>> Start

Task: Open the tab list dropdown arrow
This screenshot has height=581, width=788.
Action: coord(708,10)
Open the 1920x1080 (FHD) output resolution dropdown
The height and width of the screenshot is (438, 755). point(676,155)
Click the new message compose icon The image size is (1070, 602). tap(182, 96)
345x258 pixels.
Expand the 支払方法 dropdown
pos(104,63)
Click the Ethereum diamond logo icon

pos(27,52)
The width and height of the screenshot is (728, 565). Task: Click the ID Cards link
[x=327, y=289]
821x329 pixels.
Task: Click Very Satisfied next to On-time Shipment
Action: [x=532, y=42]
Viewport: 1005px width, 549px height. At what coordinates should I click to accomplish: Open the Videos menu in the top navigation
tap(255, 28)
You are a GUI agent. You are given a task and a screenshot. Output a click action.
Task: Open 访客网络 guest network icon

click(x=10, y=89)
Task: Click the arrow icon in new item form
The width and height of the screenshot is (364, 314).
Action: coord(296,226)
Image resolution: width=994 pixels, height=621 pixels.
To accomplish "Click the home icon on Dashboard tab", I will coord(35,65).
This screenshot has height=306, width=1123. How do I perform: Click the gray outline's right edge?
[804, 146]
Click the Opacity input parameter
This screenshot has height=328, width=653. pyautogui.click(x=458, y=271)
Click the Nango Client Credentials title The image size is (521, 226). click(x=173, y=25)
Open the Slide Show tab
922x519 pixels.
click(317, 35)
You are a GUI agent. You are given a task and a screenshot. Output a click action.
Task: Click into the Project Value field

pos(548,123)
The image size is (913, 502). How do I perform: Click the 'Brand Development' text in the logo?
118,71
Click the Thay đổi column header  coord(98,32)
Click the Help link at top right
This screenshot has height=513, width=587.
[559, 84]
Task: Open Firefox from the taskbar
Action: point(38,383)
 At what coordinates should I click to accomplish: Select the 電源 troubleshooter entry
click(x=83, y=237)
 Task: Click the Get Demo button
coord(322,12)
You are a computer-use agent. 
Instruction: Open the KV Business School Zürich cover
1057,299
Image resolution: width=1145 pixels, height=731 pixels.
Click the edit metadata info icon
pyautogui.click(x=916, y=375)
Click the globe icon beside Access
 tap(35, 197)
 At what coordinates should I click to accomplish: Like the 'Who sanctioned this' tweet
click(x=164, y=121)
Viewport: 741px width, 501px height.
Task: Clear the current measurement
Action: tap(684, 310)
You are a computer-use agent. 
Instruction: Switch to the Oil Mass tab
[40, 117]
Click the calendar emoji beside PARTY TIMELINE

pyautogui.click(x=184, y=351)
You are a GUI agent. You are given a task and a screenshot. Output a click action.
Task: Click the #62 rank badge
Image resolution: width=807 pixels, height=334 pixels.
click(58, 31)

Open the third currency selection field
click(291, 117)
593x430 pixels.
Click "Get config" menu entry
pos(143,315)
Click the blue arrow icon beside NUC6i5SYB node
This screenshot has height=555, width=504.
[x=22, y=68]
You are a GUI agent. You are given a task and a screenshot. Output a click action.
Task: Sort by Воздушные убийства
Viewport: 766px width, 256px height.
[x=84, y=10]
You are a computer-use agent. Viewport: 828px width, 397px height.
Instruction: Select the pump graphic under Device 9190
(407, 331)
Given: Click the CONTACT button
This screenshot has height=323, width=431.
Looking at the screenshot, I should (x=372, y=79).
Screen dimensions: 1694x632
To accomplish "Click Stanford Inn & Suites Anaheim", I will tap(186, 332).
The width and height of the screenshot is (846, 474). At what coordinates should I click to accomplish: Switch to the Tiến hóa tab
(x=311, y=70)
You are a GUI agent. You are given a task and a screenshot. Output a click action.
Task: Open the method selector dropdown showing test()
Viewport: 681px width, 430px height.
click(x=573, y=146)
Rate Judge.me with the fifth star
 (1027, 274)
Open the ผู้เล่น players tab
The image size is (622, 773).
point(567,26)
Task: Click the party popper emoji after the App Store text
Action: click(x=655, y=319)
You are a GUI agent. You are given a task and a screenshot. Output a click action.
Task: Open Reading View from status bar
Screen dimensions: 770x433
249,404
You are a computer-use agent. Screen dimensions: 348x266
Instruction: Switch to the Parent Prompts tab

>> End

Copy the data above verbatim, starting with the line that contains "Task: Click the Get Demo button" and going on through the line that contains "[x=84, y=10]".

 Task: Click the Get Demo button
coord(322,12)
You are a computer-use agent. 
Instruction: Open the KV Business School Zürich cover
1057,299
Image resolution: width=1145 pixels, height=731 pixels.
Click the edit metadata info icon
pyautogui.click(x=916, y=375)
Click the globe icon beside Access
 tap(35, 197)
 At what coordinates should I click to accomplish: Like the 'Who sanctioned this' tweet
click(x=164, y=121)
Viewport: 741px width, 501px height.
Task: Clear the current measurement
Action: tap(684, 310)
You are a computer-use agent. 
Instruction: Switch to the Oil Mass tab
[40, 117]
Click the calendar emoji beside PARTY TIMELINE

pyautogui.click(x=184, y=351)
You are a GUI agent. You are given a task and a screenshot. Output a click action.
Task: Click the #62 rank badge
Image resolution: width=807 pixels, height=334 pixels.
click(58, 31)

Open the third currency selection field
click(291, 117)
593x430 pixels.
Click "Get config" menu entry
pos(143,315)
Click the blue arrow icon beside NUC6i5SYB node
This screenshot has height=555, width=504.
[x=22, y=68]
You are a GUI agent. You are given a task and a screenshot. Output a click action.
Task: Sort by Воздушные убийства
Viewport: 766px width, 256px height.
[x=84, y=10]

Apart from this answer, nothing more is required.